BEGIN DATASET EXTRACT

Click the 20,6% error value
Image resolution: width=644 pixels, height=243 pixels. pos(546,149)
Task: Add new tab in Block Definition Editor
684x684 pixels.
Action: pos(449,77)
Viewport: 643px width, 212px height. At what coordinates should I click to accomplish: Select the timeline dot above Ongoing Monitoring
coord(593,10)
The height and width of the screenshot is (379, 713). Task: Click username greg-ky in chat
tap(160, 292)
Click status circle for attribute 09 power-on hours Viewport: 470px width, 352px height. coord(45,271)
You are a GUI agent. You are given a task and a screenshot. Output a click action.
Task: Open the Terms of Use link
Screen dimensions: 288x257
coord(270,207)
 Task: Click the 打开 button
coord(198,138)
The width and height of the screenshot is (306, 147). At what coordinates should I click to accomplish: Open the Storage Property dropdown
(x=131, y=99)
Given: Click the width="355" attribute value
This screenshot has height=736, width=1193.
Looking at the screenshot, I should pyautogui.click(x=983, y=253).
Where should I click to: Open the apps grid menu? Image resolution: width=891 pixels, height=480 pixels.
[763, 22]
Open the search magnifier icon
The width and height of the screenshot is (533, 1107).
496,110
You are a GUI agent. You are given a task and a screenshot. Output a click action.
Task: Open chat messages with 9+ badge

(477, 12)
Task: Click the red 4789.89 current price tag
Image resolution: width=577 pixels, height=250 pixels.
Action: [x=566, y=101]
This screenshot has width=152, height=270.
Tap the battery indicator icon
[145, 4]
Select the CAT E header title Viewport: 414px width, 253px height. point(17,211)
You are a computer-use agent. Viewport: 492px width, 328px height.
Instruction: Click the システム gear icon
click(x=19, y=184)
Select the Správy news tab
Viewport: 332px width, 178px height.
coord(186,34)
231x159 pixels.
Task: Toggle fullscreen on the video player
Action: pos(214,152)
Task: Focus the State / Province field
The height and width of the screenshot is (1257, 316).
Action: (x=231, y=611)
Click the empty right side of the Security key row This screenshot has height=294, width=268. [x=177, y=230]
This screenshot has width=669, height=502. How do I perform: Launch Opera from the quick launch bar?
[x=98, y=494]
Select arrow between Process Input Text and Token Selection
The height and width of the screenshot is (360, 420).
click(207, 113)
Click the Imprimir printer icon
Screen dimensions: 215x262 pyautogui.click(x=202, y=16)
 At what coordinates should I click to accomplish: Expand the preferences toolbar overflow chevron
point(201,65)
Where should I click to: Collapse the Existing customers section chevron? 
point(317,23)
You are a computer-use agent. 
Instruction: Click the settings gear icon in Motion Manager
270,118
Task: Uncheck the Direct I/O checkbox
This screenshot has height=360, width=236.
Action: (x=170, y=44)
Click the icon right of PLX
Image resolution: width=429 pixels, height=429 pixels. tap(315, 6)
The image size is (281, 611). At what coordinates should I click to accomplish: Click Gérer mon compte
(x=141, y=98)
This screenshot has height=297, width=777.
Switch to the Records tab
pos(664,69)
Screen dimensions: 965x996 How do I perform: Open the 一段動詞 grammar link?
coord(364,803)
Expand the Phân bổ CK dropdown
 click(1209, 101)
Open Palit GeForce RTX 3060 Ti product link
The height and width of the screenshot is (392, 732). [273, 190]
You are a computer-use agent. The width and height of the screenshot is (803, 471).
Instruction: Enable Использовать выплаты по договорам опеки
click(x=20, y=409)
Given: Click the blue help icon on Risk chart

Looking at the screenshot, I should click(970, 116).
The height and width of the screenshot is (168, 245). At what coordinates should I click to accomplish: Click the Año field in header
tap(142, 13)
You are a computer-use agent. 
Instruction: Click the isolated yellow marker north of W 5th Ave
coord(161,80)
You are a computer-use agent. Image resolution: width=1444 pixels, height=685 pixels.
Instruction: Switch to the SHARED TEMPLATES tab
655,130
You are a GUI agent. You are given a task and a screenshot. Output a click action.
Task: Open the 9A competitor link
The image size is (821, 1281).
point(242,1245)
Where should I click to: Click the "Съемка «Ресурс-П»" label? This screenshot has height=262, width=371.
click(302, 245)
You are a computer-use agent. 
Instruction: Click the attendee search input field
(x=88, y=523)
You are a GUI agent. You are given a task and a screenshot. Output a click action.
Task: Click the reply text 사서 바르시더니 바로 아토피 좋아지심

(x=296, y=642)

END DATASET EXTRACT

» **DIRECTIONS**:
Beginning with the line that contains "Instruction: Switch to", quote each line exactly through the last line of the entries above, and nothing beyond them.

» **REPLY TO THE TASK**:
Instruction: Switch to the SHARED TEMPLATES tab
655,130
You are a GUI agent. You are given a task and a screenshot. Output a click action.
Task: Open the 9A competitor link
The image size is (821, 1281).
point(242,1245)
Where should I click to: Click the "Съемка «Ресурс-П»" label? This screenshot has height=262, width=371.
click(302, 245)
You are a computer-use agent. 
Instruction: Click the attendee search input field
(x=88, y=523)
You are a GUI agent. You are given a task and a screenshot. Output a click action.
Task: Click the reply text 사서 바르시더니 바로 아토피 좋아지심

(x=296, y=642)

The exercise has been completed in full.